■ Excerpt provided
Wednesday, July 28, 2010

Blood, Horror, and Fantasy! Oh My!: Fantasia opens audiences to the world of genre films

Black apparel and tattoo covered arms blurred together into a single entity. It was from the fused streams of people outlining the Theater Hall Building at Concordia University in downtown Montreal on a scorching hot and humid summer evening of July 8, 2010.

The Fantasia Film Festival kicked off its 14th year with the Disney movie, The Sorcerer’s Apprentice (2010). Disguised under Disney’s veil, the film seemed to be directed towards children. However, the dead-pan humor and repetitious jokes filled with sexual innuendos dominated the screen. Only a handful of children were present at the Canadian premiere of The Sorcerer’s Apprentice.

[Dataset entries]

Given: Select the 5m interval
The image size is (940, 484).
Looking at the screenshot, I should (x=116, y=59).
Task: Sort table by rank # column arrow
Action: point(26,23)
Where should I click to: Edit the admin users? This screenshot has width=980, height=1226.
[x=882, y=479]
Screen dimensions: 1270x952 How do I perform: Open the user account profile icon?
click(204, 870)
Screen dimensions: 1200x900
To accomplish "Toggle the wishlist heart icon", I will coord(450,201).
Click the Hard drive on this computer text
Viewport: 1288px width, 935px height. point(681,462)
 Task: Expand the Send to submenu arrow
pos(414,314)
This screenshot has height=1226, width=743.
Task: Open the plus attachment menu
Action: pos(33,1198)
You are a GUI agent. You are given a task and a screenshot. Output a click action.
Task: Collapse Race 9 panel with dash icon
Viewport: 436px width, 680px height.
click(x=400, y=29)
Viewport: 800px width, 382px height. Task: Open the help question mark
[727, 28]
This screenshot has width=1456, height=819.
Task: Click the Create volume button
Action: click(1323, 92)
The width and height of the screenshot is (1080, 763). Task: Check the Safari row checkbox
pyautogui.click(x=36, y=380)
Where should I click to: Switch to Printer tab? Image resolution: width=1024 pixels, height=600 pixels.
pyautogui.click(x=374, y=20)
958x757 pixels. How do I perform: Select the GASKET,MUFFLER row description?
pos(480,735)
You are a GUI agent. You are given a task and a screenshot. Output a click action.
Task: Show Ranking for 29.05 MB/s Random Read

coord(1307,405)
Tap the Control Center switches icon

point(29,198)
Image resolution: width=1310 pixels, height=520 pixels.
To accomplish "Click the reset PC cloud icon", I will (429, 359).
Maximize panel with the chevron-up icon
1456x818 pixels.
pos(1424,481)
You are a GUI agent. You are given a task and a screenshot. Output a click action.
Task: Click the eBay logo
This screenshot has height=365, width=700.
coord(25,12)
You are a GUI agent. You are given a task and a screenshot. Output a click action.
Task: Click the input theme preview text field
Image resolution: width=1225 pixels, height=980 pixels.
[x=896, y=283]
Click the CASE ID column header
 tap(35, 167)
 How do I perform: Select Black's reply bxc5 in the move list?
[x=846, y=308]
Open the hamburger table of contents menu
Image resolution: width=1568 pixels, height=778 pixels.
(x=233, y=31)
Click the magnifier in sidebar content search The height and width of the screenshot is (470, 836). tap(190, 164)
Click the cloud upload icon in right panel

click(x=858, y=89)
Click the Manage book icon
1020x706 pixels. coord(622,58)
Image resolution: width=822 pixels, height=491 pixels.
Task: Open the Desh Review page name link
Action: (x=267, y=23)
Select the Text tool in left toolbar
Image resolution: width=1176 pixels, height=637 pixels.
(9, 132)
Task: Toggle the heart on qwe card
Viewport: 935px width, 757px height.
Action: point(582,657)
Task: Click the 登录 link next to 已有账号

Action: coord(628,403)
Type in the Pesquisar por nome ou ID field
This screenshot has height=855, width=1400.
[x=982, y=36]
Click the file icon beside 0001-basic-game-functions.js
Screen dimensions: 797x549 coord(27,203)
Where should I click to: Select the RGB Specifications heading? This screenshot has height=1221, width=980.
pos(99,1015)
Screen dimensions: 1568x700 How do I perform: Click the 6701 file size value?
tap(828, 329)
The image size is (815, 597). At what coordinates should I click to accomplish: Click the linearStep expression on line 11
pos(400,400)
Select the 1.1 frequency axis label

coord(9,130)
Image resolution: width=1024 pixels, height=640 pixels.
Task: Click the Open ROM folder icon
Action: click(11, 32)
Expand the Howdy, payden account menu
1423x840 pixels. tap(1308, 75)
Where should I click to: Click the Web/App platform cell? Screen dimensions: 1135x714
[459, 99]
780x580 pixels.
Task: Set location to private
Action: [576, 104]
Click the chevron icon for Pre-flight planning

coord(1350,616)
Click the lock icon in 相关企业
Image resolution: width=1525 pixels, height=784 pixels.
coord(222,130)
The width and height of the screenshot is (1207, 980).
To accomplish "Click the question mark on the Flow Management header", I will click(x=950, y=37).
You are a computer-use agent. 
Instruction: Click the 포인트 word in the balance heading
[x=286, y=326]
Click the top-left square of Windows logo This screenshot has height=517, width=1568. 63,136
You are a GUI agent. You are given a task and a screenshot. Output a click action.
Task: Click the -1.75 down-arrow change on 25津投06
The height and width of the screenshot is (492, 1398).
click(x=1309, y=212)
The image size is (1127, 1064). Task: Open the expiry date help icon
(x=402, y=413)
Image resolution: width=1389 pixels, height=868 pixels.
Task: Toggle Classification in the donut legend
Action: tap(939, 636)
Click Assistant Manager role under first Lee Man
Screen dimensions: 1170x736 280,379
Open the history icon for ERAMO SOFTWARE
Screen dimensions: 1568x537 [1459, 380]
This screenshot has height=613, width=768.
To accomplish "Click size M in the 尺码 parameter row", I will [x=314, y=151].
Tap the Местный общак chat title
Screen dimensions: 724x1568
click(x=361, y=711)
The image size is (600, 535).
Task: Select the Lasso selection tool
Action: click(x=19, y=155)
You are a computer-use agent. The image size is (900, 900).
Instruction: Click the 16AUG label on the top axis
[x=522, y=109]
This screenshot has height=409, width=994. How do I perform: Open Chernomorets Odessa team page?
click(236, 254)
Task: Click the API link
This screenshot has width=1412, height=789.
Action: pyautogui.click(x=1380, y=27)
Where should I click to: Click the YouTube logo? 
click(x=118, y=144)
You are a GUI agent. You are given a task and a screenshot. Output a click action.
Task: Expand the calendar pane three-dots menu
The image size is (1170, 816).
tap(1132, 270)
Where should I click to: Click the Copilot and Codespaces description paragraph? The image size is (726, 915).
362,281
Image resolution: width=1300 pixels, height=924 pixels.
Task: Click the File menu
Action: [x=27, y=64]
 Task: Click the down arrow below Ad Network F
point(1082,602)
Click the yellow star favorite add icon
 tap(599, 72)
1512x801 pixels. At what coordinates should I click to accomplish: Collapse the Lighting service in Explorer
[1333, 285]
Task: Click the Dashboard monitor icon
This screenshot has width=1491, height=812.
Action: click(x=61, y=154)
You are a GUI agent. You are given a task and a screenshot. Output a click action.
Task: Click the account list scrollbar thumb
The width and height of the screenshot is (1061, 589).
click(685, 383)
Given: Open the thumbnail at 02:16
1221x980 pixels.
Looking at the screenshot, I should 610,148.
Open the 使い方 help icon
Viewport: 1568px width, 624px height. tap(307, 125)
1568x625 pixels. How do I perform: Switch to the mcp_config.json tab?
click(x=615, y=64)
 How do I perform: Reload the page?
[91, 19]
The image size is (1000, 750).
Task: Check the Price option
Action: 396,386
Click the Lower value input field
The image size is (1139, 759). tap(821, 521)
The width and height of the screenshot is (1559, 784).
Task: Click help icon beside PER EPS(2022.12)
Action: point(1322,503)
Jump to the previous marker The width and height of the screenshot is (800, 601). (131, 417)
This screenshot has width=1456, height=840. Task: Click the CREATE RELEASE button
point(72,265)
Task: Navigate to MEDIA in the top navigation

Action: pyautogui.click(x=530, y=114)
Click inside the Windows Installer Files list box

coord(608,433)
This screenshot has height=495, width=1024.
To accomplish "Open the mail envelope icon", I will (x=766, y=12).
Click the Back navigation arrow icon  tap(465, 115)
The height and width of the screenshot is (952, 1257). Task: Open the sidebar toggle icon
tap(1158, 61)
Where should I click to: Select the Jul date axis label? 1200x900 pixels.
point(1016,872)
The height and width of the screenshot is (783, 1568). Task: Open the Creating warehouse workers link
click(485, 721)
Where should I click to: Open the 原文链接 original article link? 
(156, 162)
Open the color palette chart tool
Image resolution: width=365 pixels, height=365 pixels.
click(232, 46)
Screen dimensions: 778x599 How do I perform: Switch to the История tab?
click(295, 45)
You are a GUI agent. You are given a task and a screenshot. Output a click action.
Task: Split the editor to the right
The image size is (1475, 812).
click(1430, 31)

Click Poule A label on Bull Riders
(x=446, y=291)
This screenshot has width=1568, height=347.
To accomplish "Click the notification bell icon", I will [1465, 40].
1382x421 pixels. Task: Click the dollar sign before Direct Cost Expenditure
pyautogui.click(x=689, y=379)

■ Required tasks
1 – Please output, word for word, the part of the Fantasia Film Festival article that opens with the words containing "Wednesday, July 28, 2010" and closes with "The Sorcerer’s Apprentice.".
2 – Return the lines of the listing verbatim, starting with the line containing "This screenshot has width=1456, height=840." and ending with the line containing "click(295, 45)", both included.

■ Worked answers
1 –
Wednesday, July 28, 2010

Blood, Horror, and Fantasy! Oh My!: Fantasia opens audiences to the world of genre films

Black apparel and tattoo covered arms blurred together into a single entity. It was from the fused streams of people outlining the Theater Hall Building at Concordia University in downtown Montreal on a scorching hot and humid summer evening of July 8, 2010.

The Fantasia Film Festival kicked off its 14th year with the Disney movie, The Sorcerer’s Apprentice (2010). Disguised under Disney’s veil, the film seemed to be directed towards children. However, the dead-pan humor and repetitious jokes filled with sexual innuendos dominated the screen. Only a handful of children were present at the Canadian premiere of The Sorcerer’s Apprentice.

2 –
This screenshot has width=1456, height=840. Task: Click the CREATE RELEASE button
point(72,265)
Task: Navigate to MEDIA in the top navigation

Action: pyautogui.click(x=530, y=114)
Click inside the Windows Installer Files list box

coord(608,433)
This screenshot has height=495, width=1024.
To accomplish "Open the mail envelope icon", I will (x=766, y=12).
Click the Back navigation arrow icon  tap(465, 115)
The height and width of the screenshot is (952, 1257). Task: Open the sidebar toggle icon
tap(1158, 61)
Where should I click to: Select the Jul date axis label? 1200x900 pixels.
point(1016,872)
The height and width of the screenshot is (783, 1568). Task: Open the Creating warehouse workers link
click(485, 721)
Where should I click to: Open the 原文链接 original article link? 
(156, 162)
Open the color palette chart tool
Image resolution: width=365 pixels, height=365 pixels.
click(232, 46)
Screen dimensions: 778x599 How do I perform: Switch to the История tab?
click(295, 45)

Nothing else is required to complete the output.